Whenever you step on the ice you are representing your team, your coaches, your parents and yourselves, but more importantly the game itself. 

Photo Credit NHL.com

I understand why Hockey New Brunswick came to decision to remove the handshake line at the end of games. 

I understand it, but that doesn’t mean I agree with it. 

I understand incidents happen, and that they are trying to protect the integrity of the game, but I also understand they have to protect everyone involved. 

Nevertheless, that doesn’t mean it’s right. You see this isn’t about shaking hands at the end of a hockey game or tradition. 

This is about the culture surrounding the game today and how it has drastically changed. 

This is about parents, coaches, officials, fans, and most of all the players. 

You see my experiences are vastly different than others that have played the game. 

My long time mentor and coach taught us to always show and play with class. 

To be professional, when you win and lose. 

The game and those involved need to re-evaluate their unique roles within it.

What role do parents play in this?  What role do coaches play in this? What role do officials play in this?  What role do governing bodies play in this? 

As a coach, I witnessed one our players punching two opposing players in the handshake line. 

It was Atom A Development. The player in question was 10 years old.  I was the Assistant Coach on that team, and I couldn’t believe my eyes. No other coach or parent had seen the incident. I rounded the corner in the dressing room and lost my mind. 

The message was sent. I had coached five years of high school hockey before I went back to the grass roots level.  I had seen a lot as a coach at that level. I had a fan throw a puck at me during the handshake line. 

I had seen players get spit on. 

I had seen players of opposing teams spit in their hands during the handshake line. 

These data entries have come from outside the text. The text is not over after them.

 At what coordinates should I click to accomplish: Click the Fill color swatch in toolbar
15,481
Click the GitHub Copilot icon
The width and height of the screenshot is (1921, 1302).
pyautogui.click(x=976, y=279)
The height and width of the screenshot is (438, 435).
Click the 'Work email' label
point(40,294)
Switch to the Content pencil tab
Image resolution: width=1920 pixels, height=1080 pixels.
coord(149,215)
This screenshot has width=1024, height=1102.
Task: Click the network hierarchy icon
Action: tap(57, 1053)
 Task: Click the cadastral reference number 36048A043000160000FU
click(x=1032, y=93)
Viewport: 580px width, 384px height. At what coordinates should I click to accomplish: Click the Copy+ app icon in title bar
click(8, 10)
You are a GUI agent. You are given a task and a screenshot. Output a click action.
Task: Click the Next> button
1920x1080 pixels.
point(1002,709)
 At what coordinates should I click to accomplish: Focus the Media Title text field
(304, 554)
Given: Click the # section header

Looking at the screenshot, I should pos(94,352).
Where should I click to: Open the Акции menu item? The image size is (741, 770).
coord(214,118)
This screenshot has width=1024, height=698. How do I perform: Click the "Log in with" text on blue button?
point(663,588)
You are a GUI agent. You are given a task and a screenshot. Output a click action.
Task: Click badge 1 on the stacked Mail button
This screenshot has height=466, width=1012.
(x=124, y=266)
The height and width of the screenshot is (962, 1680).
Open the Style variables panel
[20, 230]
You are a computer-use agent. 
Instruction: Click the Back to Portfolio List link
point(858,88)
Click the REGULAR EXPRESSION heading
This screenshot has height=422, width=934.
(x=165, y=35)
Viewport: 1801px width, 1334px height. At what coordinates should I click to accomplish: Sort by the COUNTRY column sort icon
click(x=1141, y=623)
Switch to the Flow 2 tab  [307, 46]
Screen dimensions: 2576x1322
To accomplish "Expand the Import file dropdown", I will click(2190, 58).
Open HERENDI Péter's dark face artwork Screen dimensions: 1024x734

I had seen fights almost break out several times, so I get why Hockey New Brunswick has taken this stance, but as a coach I always tried to instil those values I learned during my career. 

Those values served me well. Everyone has different values.  Everyone has had different experiences in the game. 

I’ve have seen referees end games, and direct both teams to their rooms without handshakes at the end of a very heated affair.

I’ve seen coaches almost get into at the end of games.  Unfortunately, if you have been around the game you have probably witnessed it all. 

You see we all play a massive role in promoting, showcasing and maintaining the integrity of the game. You see that’s why so many people can’t shake on this one? 

We can’t find common ground on many aspects in this era of the game and for a matter of fact our society due in large part to everyone’s perceptions, experiences and opinions within the game. 

There’s no common ground. Where is the line going to be drawn?  Where is the game today? 

How did we get to this point, that one of the games greatest traditions has to be performed at the beginning of the game? 

I realize it’s this isn’t professional hockey or the NHL or Game 7 of the Stanley Cup Finals, but this issue is far from over.  The debate continues. 

Can’t we just shake on it?

One comment

  1. Shaking hands before a game accomplishes nothing! What spineless wimp came up with this solution?? I have attended sporting events including years of hockey and have yet to see any dissension between players during closing handshakes! I have lately, however, witnessed an increase in biased refereeing which has led to bad feelings among players, coaches and fans. Maybe you should address the real problems!!